Fue como si hubiera vuelto a nacer ¡pero bajo qué apariencia! Mis condiscípulas se carcajeaban de las
consonancias tanto como de las asonancias. Y los muchachos evitaban mi presencia como podían haber evitado la
Medusa porque me suponían una cabellera paralizante hecha de serpientes.

Fingí conformidad, unción, pero en el fondo estaba desesperada. Como al personaje de la égloga de Garcilaso, no
me hubiera gustado cambiar de condición sino de suerte. Con la de una vampiresa, por ejemplo, de esas que van
dejando tras de sí un reguero de cadáveres de hombres que se suicidan antes la imposibilidad de ser correspondidos
en su pasión.

Sufrí las metamorfosis de la adolescencia con el secreto anhelo de que al final (como al final de un túnel) yo me
encontraría con la imagen seductora de una real hembra. Y hasta intenté coadyuvar a mi transformación rapándome
a ver si del cráneo me brotaba algo maravilloso que no sugiriera ideas macabras a quienes me contemplaran.

Pues… les diré. Después de muchos ires y venires que, semejantes a los de la ardilla, no tuvieron ninguna utilidad;
después de las consabidas crisis fisiológicas, vocacionales y emotivas, volví a nacer. Igual de poetisa que antes,
sólo que ahora un poquito menos flaca y con el cabello trenzable, aunque con una miopía digna de un lector más
asiduo que el que entonces ya era.

Citando a Amado Nervo puedo decir que “amé y fui amada y el sol acarició mi faz”, pero que todo ello ocurría en
la Facultad de Filosofía y Letras, en los pasillos que llevaban de un aula a otra, de una lección mal apuntada, de
una carta de pasante a un título profesional.

Como todos esos amores se quedaron en agua de borrajas decidí rectificar, esto es, nacer de nuevo. Ahora sub
specie mysthica. Me hice un moño bien apretado, me despojé de todos los afeites y me fui a Chiapas a trabajar
entre los indios.

Fui feliz, todo lo feliz que puede serlo una mujer sin hijos. Pero para que un hijo me naciera era indispensable que
yo volviera a nacer de nuevo. Me quité los moños, me puse lentes de contacto, me compré una colección de
vestidos nuevos. En fin, tomé todas las providencias que toman los animales cuando se trata de perpetuar la
especie. Y ¿para qué le cuento, en detalle, todos los trámites que tuve que cumplir, todos los fracasos previos que
tuve que soportar? Usted sabe que, al dar a luz a Gabriel, me di a luz a mí misma como madre, un papel para el que
no estaba entrenada, pero que trato de desempeñar lo mejor que puedo.

Madre y poetisa como que no riman, pero ahí se van. Y de pronto otra encarnación: encargada de una oficina
burocrática de la Universidad bajo el rectorado del doctor Chávez. Al principio titubeos; luego una lenta
acumulación de experiencias y al fin, seguridad. Exactamente en el momento en el que el doctor Chávez se veía
obligado a renunciar y quienes habíamos sido sus colaboradores a buscar otros modos de sobrevivir.
______
#### [PROBLEMAS POR RESOLVER]
(a) Según el relato de la poetisa, ¿a qué lugar se fue a trabajar entre los indios?
(b) Resume de forma más breve el párrafo del relato de la poetisa que empieza con "Fui feliz, todo lo feliz", conservando sus datos principales.
(c) Prosigue el relato de la poetisa a partir de su última oración.
Estas filas no guardan ninguna relación con el relato de la poetisa.

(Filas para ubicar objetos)
______
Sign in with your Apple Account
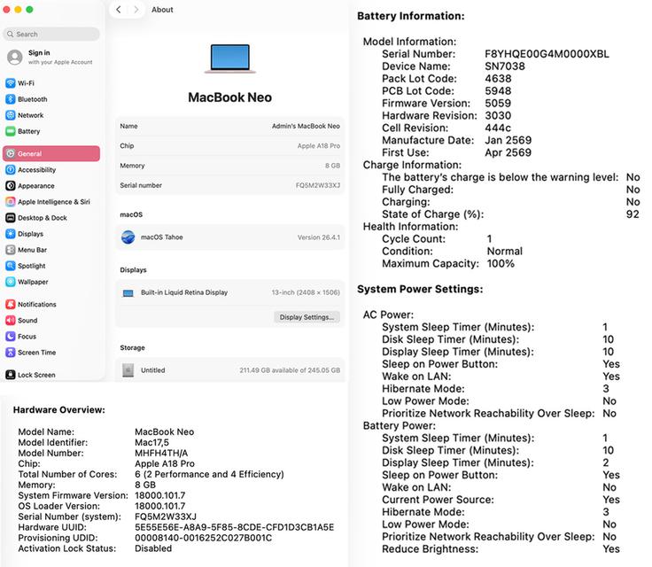Screen dimensions: 652x567 click(50, 57)
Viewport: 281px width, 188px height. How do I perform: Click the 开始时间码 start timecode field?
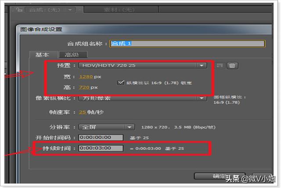coord(101,137)
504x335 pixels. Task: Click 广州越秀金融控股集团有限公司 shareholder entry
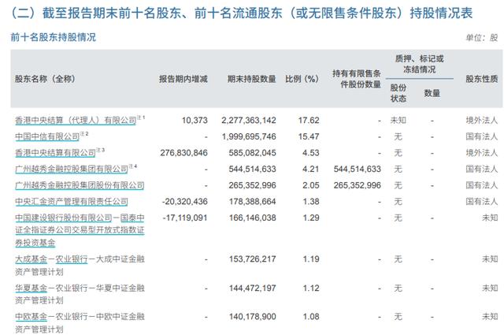(70, 168)
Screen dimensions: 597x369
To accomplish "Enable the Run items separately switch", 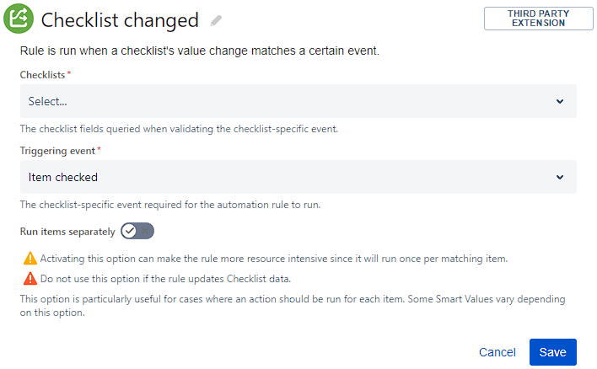I will (137, 231).
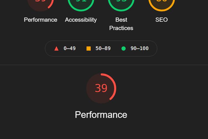Click the Best Practices score gauge circle
This screenshot has width=208, height=139.
(x=121, y=3)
______
#### [RESPUESTAS DEL EJERCICIO]
(a) A Chiapas.

(b) Fue feliz, aunque sin hijos, y para tener uno tuvo que volver a nacer: se quitó los moños, se puso lentes de contacto y se compró vestidos nuevos. Tras muchos trámites y fracasos previos, al dar a luz a Gabriel se dio a luz a sí misma como madre, un papel para el que no estaba entrenada pero que trata de desempeñar lo mejor que puede.

(c)
Yo encarné como maestra de literatura en el extranjero y luego en México. Al principio no le atinaba, pero acabé
por darle el golpe. Y de pronto ¡zas! que me nombran embajadora. Otro oficio, otros horizontes, una vida nueva. Yo
acepté porque –como decía antes- me encanta estar naciendo. Y porque tengo confianza no tanto en mis propias
habilidades como en la generosidad de los demás.
Autorretrato

Yo soy una señora: tratamiento 
arduo de conseguir, en mi caso, y más útil 
para alternar con los demás que un título 
extendido a mi nombre en cualquier academia. 

Así, pues, luzco mi trofeo y repito: 
yo soy una señora. Gorda o flaca 
según las posiciones de los astros, 
los ciclos glandulares 
y otros fenómenos que no comprendo. 

Rubia, si elijo una peluca rubia. 
O morena, según la alternativa. 
(En realidad, mi pelo encanece, encanece.) 

Soy más o menos fea. Eso depende mucho 
de la mano que aplica el maquillaje. 

Mi apariencia ha cambiado a lo largo del tiempo 
—aunque no tanto como dice Weininger 
que cambia la apariencia del genio—. Soy mediocre. 
Lo cual, por una parte, me exime de enemigos 
y, por la otra, me da la devoción 
de algún admirador y la amistad 
de esos hombres que hablan por teléfono 
y envían largas cartas de felicitación. 
Que beben lentamente whisky sobre las rocas 
y charlan de política y de literatura. 

Amigas... hmmm... a veces, raras veces 
y en muy pequeñas dosis. 
En general, rehuyo los espejos. 
Me dirían lo de siempre: que me visto muy mal 
y que hago el ridículo 
cuando pretendo coquetear con alguien. 

Soy madre de Gabriel: ya usted sabe, ese niño 
que un día se erigirá en juez inapelable 
y que acaso, además, ejerza de verdugo. 
Mientras tanto lo amo. 

Escribo. Este poema. Y otros. Y otros. 
Hablo desde una cátedra. 
Colaboro en revistas de mi especialidad 
y un día a la semana publico en un periódico. 

Vivo enfrente del Bosque. Pero casi 
nunca vuelvo los ojos para mirarlo. Y nunca 
atravieso la calle que me separa de él 
y paseo y respiro y acaricio 
la corteza rugosa de los árboles. 

Sé que es obligatorio escuchar música 
pero la eludo con frecuencia. Sé 
que es bueno ver pintura 
pero no voy jamás a las exposiciones 
ni al estreno teatral ni al cine­club.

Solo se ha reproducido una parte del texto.